JELAJAH LITERASI

Beragama dengan Nyaman

in Nukilan by

Mengapa ada sebagian orang beragama yang selalu saja merasa tidak nyaman dalam hidupnya. Mereka mencari-cari kesalahan, menilai kesalehan, dan bahkan mengafirkan orang lain?

Oleh Komaruddin Hidayat

SALAH seorang pengagum Nelson Mandela suatu saat terlibat perbincangan dengannya. Dia begitu kagum, terutama setelah melihat langsung tempat tahanan Mandela yang pernah ditempatinya selama 14 tahun, dari keseluruhan masa hukuman selama 27 tahun secara berpindah-pindah. Sel tempat Mandela dihukum begitu sempit, bau, tak ada meja kursi, dan konon makanan yang disajikan seringkali basi. Dia bertanya, “Apakah Mandela yang kemudian menjadi Presiden Afrika Selatan dan begitu dikagumi dunia tidak merasa geram dan dendam terhadap musuh-musuh politiknya di masa lalu? Apa jawab Mandela? “Kalau aku biarkan dan kupelihara terus kekesalan dan kebencianku kepada para penindas itu, mereka yang pernah menindas dan menyanderaku selama 27 tahun itu akan masih terus menyandera diri dan jiwaku. Aku ingin menjadi orang merdeka. Karena itu aku buang semua kebencian itu sehingga aku benar-benar merasa sebagai orang yang bebas dan merdeka.”

***

Suatu hari, saya datang pada seorang kiai untuk konsultasi agama. Saya bertanya, “Mengapa sesama muslim, bahkan di antaranya adalah tokoh agama, suka mencemooh Muslim lain yang berbeda pendapat? Bahkan, adakalanya mengafirkan serta menuduhnya sebagai ahli neraka. Kiai kampung tadi menjawab dengan datar, “Saya kurang tahu dalil apa yang dipakai. Kalau seseorang telah menyatakan dan menerima rukun iman dan rukun islam, dia tidak berhak disebut kafir. Jadi, saya tidak bisa menjawab mengapa kita mesti mengafirkan sesama muslim serta sibuk mau mengukur kedalaman imannya. Saya sendiri tidak berani menjamin diri saya masuk surga, terlebih menuduh orang lain. Jadi, maaf, coba saja tanyakan pada mereka yang suka mengukur-ukur ketakwaan orang.”

***

Dalam sebuah riwayat diceritakan, suatu hari Abu Bakar berjalan bersama Rasulullah. Di tengah jalan, tiba-tiba Abu Bakar dihadang oleh seseorang dan dicaci-maki. Abu Bakar merasa tidak kenal dan tidak bersalah sehingga dia diam saja sambil senyum-senyum. Abu Bakar tambah bingung lagi ketika melihat Rasulullah ikut senyum. Setelah orang itu agak lama melemparkan kata-kata cacian, Abu Bakar menjawab kelancangan orang tersebut. Ketika Abu Bakar membalas orang tersebut, Rasulullah berhenti tersenyum dan terus pergi.

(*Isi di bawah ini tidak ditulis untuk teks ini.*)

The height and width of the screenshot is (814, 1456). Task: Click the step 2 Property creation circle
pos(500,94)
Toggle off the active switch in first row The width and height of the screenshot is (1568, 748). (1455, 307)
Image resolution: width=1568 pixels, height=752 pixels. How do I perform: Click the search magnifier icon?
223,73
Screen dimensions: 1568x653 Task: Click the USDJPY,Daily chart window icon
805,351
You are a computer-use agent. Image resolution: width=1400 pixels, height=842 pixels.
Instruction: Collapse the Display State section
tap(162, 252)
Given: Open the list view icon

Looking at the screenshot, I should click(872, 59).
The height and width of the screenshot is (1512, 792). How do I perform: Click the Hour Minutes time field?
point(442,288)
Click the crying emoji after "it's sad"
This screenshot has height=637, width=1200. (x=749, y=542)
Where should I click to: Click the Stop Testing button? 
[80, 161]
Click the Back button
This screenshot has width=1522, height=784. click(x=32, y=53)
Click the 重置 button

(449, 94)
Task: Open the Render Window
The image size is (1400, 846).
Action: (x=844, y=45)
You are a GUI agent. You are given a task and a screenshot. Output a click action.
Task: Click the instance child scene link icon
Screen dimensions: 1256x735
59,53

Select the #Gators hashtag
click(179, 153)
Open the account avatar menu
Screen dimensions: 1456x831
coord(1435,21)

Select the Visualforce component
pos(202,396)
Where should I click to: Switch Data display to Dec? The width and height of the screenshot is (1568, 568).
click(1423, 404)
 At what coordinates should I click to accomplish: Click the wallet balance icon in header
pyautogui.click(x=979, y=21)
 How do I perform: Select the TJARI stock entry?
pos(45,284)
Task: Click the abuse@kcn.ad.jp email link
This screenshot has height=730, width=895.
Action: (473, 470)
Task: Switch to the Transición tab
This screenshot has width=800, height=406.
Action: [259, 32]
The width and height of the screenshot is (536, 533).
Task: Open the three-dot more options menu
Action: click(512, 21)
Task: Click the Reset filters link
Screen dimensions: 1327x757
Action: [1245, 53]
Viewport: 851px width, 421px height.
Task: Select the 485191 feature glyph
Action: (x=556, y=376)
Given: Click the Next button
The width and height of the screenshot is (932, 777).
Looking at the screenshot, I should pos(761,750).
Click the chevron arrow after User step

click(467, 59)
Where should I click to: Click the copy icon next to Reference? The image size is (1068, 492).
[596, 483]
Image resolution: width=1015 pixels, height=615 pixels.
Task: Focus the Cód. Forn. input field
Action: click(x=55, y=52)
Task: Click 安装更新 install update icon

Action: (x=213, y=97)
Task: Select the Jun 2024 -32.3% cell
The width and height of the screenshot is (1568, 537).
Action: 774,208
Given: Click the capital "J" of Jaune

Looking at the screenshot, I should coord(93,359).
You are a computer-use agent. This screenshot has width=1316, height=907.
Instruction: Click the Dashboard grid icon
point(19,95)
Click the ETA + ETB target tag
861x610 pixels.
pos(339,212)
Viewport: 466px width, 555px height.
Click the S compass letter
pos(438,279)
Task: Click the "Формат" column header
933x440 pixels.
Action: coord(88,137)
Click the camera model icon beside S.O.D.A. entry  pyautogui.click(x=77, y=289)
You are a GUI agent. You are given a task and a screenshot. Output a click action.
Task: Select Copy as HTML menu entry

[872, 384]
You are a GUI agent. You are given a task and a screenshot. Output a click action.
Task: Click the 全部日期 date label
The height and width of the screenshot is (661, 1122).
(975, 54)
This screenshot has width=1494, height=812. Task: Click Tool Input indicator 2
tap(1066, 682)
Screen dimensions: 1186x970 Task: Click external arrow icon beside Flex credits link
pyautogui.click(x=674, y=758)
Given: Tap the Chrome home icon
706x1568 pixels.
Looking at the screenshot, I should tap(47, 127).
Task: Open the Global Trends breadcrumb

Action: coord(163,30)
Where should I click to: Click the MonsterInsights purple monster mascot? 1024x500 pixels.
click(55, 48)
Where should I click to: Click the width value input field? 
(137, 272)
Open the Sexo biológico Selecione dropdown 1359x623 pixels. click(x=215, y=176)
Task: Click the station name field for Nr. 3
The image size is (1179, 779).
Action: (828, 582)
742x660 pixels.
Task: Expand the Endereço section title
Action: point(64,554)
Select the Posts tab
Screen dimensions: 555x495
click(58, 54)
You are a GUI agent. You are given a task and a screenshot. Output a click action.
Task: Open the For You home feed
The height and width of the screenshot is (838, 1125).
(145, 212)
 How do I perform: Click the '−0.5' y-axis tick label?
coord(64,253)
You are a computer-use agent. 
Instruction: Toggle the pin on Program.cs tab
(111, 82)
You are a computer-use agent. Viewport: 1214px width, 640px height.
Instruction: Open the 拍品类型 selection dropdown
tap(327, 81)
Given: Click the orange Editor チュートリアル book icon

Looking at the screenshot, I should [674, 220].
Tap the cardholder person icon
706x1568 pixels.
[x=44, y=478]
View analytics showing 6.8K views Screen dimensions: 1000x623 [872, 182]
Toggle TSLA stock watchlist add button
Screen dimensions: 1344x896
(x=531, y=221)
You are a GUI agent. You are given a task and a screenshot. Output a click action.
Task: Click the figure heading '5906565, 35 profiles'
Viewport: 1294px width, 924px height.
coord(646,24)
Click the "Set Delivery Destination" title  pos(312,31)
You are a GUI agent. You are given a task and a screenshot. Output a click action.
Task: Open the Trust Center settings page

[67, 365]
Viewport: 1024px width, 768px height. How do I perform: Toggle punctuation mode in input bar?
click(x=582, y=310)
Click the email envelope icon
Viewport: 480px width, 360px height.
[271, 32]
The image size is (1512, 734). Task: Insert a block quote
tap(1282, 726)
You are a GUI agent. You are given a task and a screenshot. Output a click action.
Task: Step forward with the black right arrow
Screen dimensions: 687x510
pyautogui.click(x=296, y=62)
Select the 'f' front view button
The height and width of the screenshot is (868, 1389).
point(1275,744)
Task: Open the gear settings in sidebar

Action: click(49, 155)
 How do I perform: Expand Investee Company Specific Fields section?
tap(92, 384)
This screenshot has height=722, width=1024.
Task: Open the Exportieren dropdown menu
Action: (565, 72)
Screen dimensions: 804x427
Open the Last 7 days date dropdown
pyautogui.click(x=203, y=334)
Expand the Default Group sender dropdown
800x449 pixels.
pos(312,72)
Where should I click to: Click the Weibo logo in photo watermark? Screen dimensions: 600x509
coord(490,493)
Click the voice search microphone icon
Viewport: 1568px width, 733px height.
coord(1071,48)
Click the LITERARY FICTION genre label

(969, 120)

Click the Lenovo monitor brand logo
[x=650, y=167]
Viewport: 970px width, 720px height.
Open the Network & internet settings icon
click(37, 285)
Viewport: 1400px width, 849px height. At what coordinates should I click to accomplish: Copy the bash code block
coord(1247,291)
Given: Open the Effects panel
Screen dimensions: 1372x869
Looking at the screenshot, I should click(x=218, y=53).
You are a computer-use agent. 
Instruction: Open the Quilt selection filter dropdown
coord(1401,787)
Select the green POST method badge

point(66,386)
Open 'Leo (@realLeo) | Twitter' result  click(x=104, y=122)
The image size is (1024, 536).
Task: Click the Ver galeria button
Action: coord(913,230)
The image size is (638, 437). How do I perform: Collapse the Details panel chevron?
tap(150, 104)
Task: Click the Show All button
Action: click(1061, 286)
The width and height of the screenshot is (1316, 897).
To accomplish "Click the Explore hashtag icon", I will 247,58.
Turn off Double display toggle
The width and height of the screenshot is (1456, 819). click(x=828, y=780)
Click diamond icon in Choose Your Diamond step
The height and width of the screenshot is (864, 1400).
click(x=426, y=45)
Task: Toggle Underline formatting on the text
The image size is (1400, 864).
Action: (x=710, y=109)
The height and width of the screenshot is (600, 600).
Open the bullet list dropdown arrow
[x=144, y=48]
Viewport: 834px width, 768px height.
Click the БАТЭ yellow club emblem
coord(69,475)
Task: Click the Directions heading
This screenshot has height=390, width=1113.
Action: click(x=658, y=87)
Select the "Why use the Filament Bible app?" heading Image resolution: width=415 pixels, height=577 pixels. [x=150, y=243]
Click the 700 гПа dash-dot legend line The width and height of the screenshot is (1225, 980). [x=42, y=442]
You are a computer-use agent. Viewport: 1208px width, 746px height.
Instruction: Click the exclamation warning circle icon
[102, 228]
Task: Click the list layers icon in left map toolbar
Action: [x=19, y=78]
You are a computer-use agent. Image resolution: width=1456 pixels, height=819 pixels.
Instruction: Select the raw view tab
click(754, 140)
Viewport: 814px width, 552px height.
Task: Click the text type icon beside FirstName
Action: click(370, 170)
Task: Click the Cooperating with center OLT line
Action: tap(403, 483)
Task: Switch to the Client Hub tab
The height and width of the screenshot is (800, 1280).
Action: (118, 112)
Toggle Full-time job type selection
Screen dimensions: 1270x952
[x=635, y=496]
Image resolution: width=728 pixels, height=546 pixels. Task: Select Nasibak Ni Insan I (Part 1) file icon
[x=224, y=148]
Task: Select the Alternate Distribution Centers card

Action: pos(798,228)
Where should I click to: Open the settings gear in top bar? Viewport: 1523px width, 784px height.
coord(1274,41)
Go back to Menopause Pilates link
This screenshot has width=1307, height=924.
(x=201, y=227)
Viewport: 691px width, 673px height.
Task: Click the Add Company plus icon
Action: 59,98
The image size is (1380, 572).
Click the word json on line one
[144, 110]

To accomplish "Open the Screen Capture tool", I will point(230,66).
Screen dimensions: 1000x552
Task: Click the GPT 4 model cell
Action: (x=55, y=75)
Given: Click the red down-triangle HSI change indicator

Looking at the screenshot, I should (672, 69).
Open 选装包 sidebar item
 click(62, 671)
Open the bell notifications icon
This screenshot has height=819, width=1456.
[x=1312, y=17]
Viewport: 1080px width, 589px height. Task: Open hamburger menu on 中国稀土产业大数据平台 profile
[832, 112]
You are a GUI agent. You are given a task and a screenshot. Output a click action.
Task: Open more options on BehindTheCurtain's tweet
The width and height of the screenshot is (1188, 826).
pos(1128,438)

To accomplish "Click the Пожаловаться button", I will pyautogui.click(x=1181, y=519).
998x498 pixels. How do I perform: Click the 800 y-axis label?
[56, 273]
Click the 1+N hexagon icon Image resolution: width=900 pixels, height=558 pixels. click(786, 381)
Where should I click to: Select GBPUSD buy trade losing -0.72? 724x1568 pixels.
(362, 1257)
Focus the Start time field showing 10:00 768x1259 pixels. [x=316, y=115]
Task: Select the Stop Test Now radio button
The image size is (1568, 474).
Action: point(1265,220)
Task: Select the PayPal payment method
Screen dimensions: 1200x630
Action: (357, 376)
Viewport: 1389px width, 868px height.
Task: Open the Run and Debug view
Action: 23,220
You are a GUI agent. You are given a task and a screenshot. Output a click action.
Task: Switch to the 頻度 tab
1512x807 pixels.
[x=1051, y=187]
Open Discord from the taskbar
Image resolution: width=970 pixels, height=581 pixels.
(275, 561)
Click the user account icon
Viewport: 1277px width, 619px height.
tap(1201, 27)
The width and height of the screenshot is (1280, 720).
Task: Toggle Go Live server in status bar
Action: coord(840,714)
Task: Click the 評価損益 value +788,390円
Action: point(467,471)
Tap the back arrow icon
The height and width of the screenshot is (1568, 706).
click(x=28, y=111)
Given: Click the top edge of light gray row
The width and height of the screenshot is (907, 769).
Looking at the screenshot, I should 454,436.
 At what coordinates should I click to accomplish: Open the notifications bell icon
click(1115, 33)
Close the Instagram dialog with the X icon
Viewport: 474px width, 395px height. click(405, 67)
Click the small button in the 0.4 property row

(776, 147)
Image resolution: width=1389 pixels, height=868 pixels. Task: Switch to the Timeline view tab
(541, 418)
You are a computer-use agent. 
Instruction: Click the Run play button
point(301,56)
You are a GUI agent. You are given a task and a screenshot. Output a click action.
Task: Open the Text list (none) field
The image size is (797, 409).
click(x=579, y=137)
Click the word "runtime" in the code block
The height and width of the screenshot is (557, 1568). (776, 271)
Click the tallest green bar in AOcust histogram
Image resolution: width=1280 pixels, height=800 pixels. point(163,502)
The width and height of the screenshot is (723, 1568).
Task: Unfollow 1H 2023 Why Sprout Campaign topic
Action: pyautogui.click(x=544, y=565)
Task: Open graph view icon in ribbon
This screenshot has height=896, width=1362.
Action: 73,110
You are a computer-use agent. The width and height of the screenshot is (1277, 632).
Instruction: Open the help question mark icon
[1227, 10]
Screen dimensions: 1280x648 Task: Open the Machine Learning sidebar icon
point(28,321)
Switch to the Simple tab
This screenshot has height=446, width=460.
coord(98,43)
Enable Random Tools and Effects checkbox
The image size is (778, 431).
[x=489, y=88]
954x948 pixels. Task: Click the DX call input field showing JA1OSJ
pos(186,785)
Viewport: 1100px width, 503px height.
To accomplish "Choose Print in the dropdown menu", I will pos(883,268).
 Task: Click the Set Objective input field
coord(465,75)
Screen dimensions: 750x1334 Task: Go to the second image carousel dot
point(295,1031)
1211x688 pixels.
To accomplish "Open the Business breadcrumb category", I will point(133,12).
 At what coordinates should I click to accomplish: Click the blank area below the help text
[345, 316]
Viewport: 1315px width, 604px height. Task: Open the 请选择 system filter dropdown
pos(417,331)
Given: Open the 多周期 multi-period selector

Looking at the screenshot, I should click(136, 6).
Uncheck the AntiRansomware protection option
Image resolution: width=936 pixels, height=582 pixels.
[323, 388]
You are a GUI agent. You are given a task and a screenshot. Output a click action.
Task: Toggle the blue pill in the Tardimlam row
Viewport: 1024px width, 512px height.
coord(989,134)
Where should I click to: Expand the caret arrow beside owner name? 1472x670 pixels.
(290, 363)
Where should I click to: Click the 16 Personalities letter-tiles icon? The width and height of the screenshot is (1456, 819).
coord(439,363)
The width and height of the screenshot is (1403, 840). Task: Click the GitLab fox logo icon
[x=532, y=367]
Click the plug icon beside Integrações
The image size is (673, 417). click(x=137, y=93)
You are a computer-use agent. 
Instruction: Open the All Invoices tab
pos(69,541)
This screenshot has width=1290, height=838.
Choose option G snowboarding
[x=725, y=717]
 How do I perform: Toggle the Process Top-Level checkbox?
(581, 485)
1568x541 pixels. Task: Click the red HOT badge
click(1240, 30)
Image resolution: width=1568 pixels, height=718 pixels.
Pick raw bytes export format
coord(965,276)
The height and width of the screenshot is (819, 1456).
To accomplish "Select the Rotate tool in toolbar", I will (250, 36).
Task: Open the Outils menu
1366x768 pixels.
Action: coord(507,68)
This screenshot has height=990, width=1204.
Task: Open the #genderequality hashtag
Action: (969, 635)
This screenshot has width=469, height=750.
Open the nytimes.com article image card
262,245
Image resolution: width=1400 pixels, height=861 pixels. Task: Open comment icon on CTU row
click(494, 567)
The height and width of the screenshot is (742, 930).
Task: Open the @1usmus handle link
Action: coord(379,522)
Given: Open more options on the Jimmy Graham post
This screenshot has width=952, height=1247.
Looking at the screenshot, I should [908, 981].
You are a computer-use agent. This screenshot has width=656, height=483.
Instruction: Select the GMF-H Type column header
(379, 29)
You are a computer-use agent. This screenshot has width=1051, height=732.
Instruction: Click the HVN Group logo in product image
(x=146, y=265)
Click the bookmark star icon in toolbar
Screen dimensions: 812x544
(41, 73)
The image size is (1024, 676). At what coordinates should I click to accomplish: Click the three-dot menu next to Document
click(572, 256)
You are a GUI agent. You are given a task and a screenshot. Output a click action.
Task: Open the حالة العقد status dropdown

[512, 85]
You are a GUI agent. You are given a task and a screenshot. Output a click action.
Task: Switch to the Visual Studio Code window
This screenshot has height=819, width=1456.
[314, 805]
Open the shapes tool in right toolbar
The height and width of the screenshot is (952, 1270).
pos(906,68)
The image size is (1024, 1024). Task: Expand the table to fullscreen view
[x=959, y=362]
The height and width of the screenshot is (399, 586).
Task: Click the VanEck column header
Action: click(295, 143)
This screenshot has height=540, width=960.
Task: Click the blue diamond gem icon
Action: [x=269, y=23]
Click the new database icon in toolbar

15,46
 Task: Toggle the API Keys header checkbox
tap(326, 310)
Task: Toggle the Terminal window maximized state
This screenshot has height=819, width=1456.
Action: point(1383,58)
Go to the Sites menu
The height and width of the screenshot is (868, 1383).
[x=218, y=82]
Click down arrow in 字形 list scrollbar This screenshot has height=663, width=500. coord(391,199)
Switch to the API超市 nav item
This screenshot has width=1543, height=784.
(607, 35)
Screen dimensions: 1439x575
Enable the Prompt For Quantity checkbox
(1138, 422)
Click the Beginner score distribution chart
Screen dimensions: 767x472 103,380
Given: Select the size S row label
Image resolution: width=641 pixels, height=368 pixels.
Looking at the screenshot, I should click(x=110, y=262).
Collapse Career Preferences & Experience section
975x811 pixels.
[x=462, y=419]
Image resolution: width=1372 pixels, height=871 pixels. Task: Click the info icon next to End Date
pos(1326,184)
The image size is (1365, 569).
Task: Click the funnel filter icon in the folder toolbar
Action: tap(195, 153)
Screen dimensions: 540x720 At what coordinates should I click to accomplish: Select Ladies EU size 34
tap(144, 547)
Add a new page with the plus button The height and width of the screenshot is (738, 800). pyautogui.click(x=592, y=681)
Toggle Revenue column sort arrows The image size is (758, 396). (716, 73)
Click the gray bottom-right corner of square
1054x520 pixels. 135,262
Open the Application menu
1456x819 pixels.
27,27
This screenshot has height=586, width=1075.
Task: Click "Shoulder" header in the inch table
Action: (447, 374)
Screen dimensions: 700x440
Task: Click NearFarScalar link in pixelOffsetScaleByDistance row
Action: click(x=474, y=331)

Abu Bakar merasa penasaran akan sikap Rasulullah. Keesokan harinya, Abu Bakar bertanya pada beliau, “Mengapa Rasulullah tersenyum ketika orang itu mencaci maki dirinya yang tidak bersalah? Mengapa Rasulullah pergi ketika dirinya menjawab?” Rasulullah pun menjawab, “Ketika engkau tersenyum mendengarkan fitnah dan caci-maki tadi, engkau menerimanya dengan lapang karena engkau tidak bersalah. Aku pun tersenyum karena melihat malaikat sibuk memindahkan catatan amal kebajikan orang itu ke dalam dirimu, sedangkan catatan kesalahanmu dipindahkan ke orang itu.”

***

Pesan dan pelajaran apa yang bisa diambil dari tiga cerita pendek di atas? Dari kasus Mandela, saya memperoleh pelajaran bahwa kebahagiaan dan kemerdekaan berkait erat dengan sikap batin seseorang. Formula “to forgive and forget” terhadap tragedi masa lalu akan mampu mengubah dunia yang semula gelap gulita dan menyakitkan menjadi terang-benderang dan optimistik menapaki hari-hari esok. Semua ini kembali pada pribadi masing-masing orang. Akankah memelihara luka derita yang justru kian bertambah ketika diingat-ingat? Akankah mengurangi dan melupakannya, lalu diganti dengan cara pandang baru terhadap kehidupan?

Dari nasihat kiai tadi, saya belajar untuk hidup dengan bersangka baik dan rendah hati. Jangan merasa paling beriman dan bertakwa di hadapan orang lain. Saya jadi teringat sebuah hadis, berbahagialah mereka yang disibukkan dengan meneliti kesalahan dan kekurangan diri, lalu menutupinya dengan kebajikan daripada kerjanya sibuk melihat dan mengorek-ngorek kelemahan dan kesalahan orang lain. Kisah Abu Bakar mengajarkan kita untuk bersabar. Jika kita merasa benar, tak perlu takut akan kritik, kecaman, dan fitnah orang. Allah Mahatahu siapa yang benar dan siapa yang salah. Lebih dari itu, mari kita jaga hati dan lisan agar tidak mudah menyakiti orang lain karena kita sendiri yang akan rugi.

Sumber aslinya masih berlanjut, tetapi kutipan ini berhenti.